抹額を身につけたところで全ての身支度が整い、朝の瞑想へ入る準備をする。

ただこれは、少し前までの話だ。

​今は、なによりやらねばならない​事がある。

「魏嬰、おはよう」

「う…」と少し枯れたうめき声のような音を出しながら、

いつものように​手のひらへ頬擦りをされる。

早くその瞳に自分を映してほしい。

そんな想いも虚しく、寝床の主は健やかな寝息を立て続けている。

​寝台から転がり落ちそうになっても一向に目覚める気配がない。

 

卯の刻から始まり、巳の刻が終わるかという頃まで、

諦めずに声をかけ続け、また頬擦りや手のひらへ口づけをされる。

いくつかの勤めを終わらせ、そろそろ陽も高くなるかという頃。

​懲りずに何度も声をかけ、その身体を揺すり続けていると

ようやくちいさな意識のある声が聞こえてくる。

「おはよう​、藍湛」

未だ夢うつつのなか、襲い来る眠気と戦いつつも、

今日も愛おしい声に起こされ朝を迎えたことに一瞬で胸がいっぱいになり、

​いつものように頭を寄せてぐしゃぐしゃと揉んでやる。

ただ今日はいつもより熱心に起こされたため、髪を梳かされながら

「まだもう少し眠れる時間じゃないか?」と不満をこぼした。

「桜を見に行こうと」

「桜?」

自分も覚えているか定かではないくらいの、

疲れて眠りに入る直前にぼそぼそと小さく呟いた言葉だったが、

それを彼は覚えていたのだ。

「うん。
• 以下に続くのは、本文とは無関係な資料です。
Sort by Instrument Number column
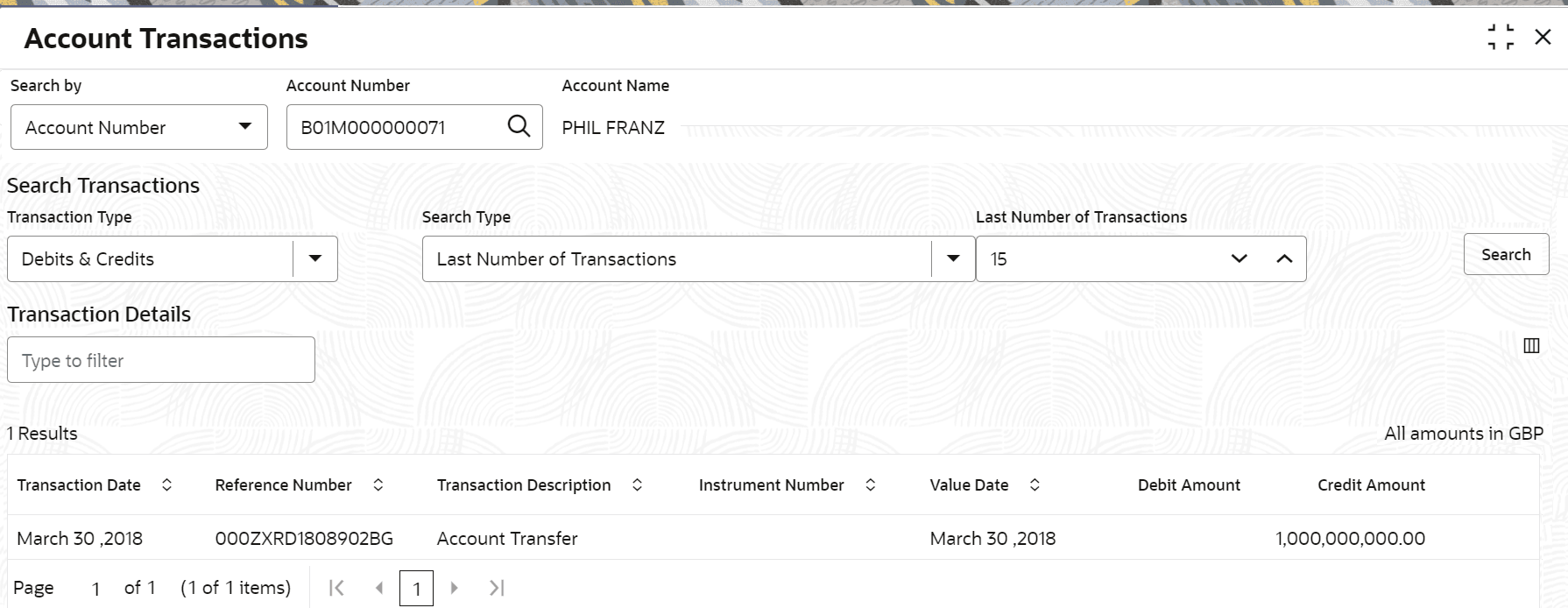 (871, 485)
君が見に行きたいと言っていた」

「ああ、そうだった。確かに言ったな!」

口にも表情にも出さないが、そんな熱烈に「行きたい」と意思表示をされれば

眠気もすぐに吹き飛んでしまった。

「そんなに楽しみだったのか?ハハハッ、行こう行こう。​そうだ、酒も用意しよう」

「あいつ、また乙を付けられたのか。ハハハハッ」

​すぐにでも出かけようと思っていたが、そうもいかなかった。

誤字を理由にまた低評価を付けられてしまった弟子の記録を見ながら

けらけらと笑い転げている彼が体重を預けてくる。

「忘れないうちに新たな呪符の記録を記しておきたい」

また何か新たな呪符を作っているようだが、呪符の効果を尋ねても

「言ったらつまらないだろ」といたずらに笑うだけで、

​その答えを聞かせてはもらえなかった。

「こんなもんだな」

一炷香ほどが経ち、何やら呪符について以外にも

落書きが床に散らばっているが、無事に記録を終えたようだ。

香炉の煙も丁度良くたゆたうのを止め、外出の準備をする。